The generous amount of piano-driven ballads include the vulnerable "All I Ask," the gentle "Remedy" and the beautiful moment of "When We Were Young." The latter is a slight nod to Barbra Streisand's "The Way Were Were." The song builds and Adele lets out a belt towards the climax, but sadly, I was left wanting more. Her nostalgia continues on the near-southern-gospel anthem "River Lea" (This one grew on me, personally). My favorite is "Love In The Dark," which opens with a string orchestra and piano. It feels like the mournful Adele that most know and love. "Water Under The Bridge" is beachy and has a big chorus that's movie soundtrack worthy. The guitar chords of a "Million Years Ago" reminded me a tad bit of Mariah Carey's 1998 hit "My All." I love that no 2 songs sound the same. Adele is bright, insightful and opening her heart yet again. One can sense the mood she was in while making the album; getting used to being a household name, stable in love and a new mother. Speaking of, I believe the babbles heard on the breezy "Sweetest Devotion" are from her 3-year-old son, Angelo. With 25, you get a happier Adele; something fans need not be scared of because she's rocking it and it feels organic. It's like you can hear her smiling in the recording booth. The best part of this album has got to be her vocals, especially with the usage of layering in the choruses. She may have had some struggles--needing laser microsurgery after a vocal-cord hemorrhage right before her tour for 21--but she prevailed on this album, executing what seems to be higher notes with clarity and diction. There wasn't too much going over-the-top with the production (contributors included Bruno Mars and Danger Mouse); everything meshed so well.

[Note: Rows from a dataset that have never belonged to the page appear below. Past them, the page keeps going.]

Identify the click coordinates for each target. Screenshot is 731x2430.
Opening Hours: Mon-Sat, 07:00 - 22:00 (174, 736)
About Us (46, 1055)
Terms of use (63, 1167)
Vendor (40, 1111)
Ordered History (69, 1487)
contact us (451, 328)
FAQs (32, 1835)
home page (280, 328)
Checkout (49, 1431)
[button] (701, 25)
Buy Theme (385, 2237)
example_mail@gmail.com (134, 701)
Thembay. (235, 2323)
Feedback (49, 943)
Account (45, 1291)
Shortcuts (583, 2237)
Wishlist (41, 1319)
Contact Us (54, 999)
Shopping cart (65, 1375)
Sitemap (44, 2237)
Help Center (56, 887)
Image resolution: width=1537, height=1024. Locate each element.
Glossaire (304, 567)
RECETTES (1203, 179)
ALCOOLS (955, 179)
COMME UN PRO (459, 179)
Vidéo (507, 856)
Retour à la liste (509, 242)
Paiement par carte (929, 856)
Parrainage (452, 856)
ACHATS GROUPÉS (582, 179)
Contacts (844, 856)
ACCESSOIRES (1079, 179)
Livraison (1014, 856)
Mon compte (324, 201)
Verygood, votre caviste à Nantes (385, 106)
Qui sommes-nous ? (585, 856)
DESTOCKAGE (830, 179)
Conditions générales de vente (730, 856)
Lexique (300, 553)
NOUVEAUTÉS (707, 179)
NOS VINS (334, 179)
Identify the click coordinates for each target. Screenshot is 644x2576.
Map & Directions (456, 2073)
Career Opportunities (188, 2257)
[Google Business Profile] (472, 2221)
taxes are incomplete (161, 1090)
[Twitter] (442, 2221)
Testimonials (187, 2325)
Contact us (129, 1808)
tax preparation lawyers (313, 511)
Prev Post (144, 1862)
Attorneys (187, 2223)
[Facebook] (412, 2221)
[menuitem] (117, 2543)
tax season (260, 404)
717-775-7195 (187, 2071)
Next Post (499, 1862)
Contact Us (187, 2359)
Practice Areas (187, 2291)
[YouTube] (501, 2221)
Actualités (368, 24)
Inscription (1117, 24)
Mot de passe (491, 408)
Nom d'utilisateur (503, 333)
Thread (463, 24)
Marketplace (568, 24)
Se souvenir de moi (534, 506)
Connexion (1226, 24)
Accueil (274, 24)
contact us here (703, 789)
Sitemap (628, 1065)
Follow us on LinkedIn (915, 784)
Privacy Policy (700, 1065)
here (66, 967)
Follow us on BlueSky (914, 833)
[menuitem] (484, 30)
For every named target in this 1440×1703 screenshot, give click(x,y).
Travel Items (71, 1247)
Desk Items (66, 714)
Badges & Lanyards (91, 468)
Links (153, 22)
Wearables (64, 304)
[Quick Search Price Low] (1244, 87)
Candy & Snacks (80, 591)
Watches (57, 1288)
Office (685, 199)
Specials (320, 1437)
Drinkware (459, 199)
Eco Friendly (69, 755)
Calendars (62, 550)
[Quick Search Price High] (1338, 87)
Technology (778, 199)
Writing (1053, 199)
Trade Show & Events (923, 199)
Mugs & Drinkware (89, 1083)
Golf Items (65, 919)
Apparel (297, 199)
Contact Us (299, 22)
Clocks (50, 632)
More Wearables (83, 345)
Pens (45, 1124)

When discussing 25, I wish people would speak more on Adele's musicality, grace and work put in, rather than what records she'll beat, who she's going to show-up at the Grammy Awards, and whether it will top 21. Listening with quality headphones makes the experience even better, as you can hear the effort to make this album unlike her other 2. It was early 2008 when I first heard Adele and her husky, smoky, soul-tinged vocals on "Chasing Pavements," and just like then, I'm smitten.